(Aim of the exercise):
From the line that contains "Screen dimensions: 580x380" to the final line of the records below, print each line exactly and leave every picture out.

(Material for this task):
------------------------------------------------
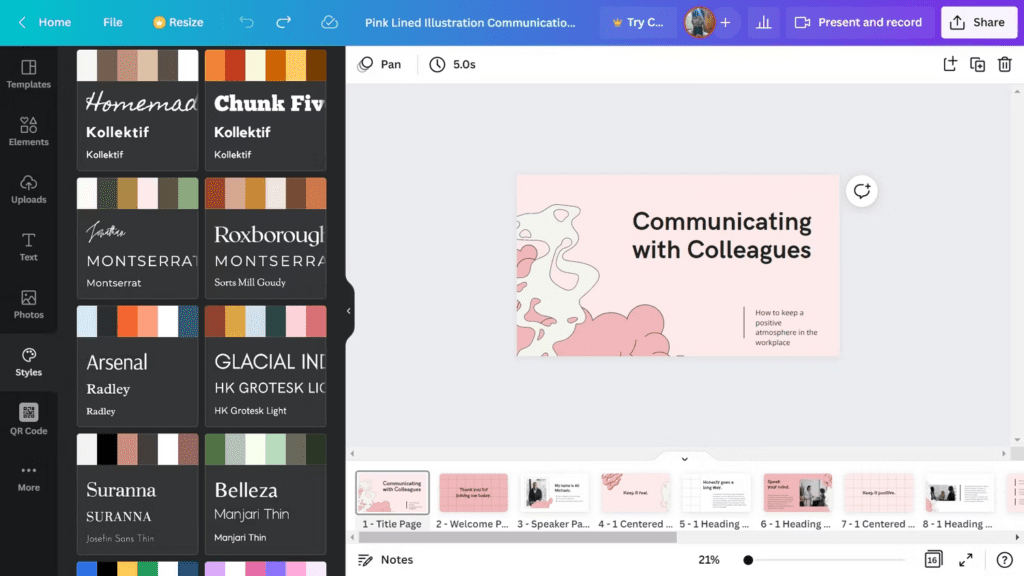Open the Elements panel
Image resolution: width=1024 pixels, height=576 pixels.
pyautogui.click(x=28, y=131)
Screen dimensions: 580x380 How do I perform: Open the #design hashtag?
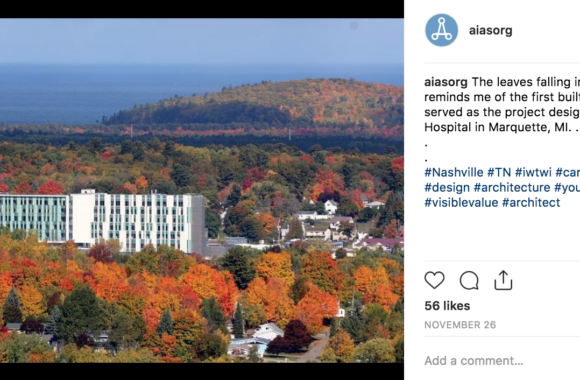click(x=447, y=188)
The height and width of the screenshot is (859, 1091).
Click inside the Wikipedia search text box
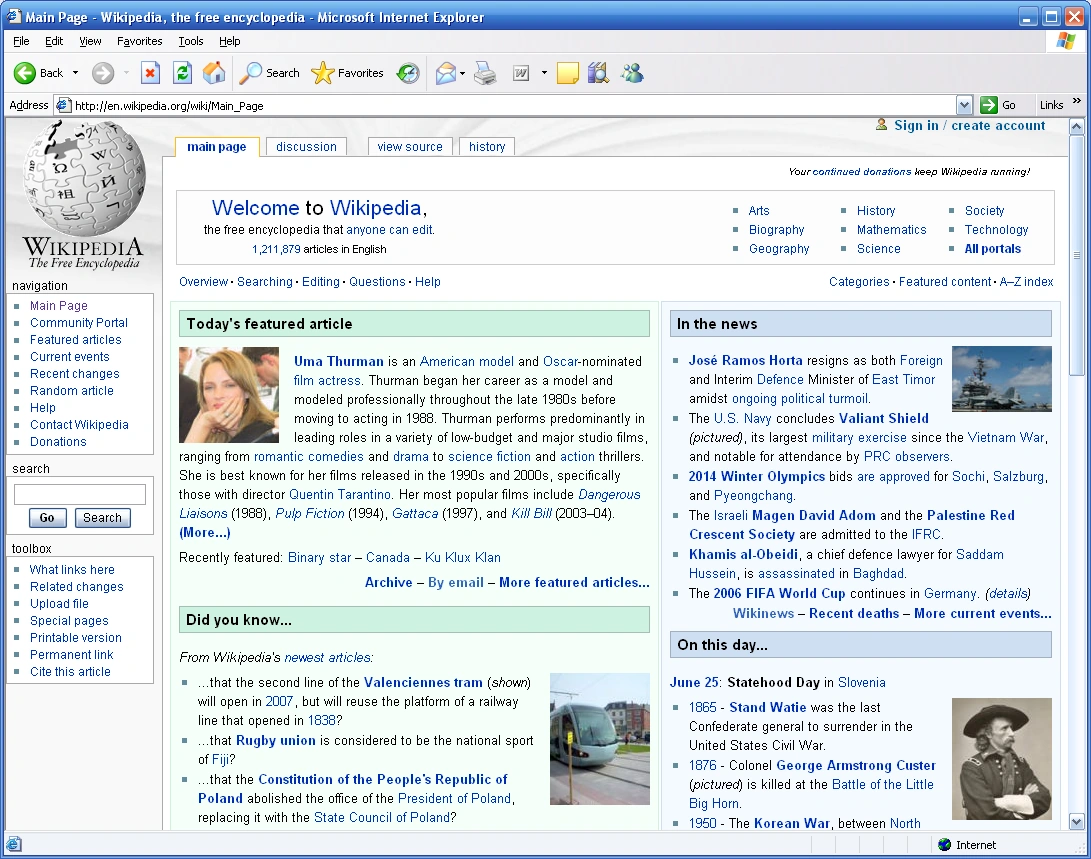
------------------------------------------------
(Response):
Screen dimensions: 580x380 How do I perform: Open the #design hashtag?
click(x=447, y=188)
The height and width of the screenshot is (859, 1091).
Click inside the Wikipedia search text box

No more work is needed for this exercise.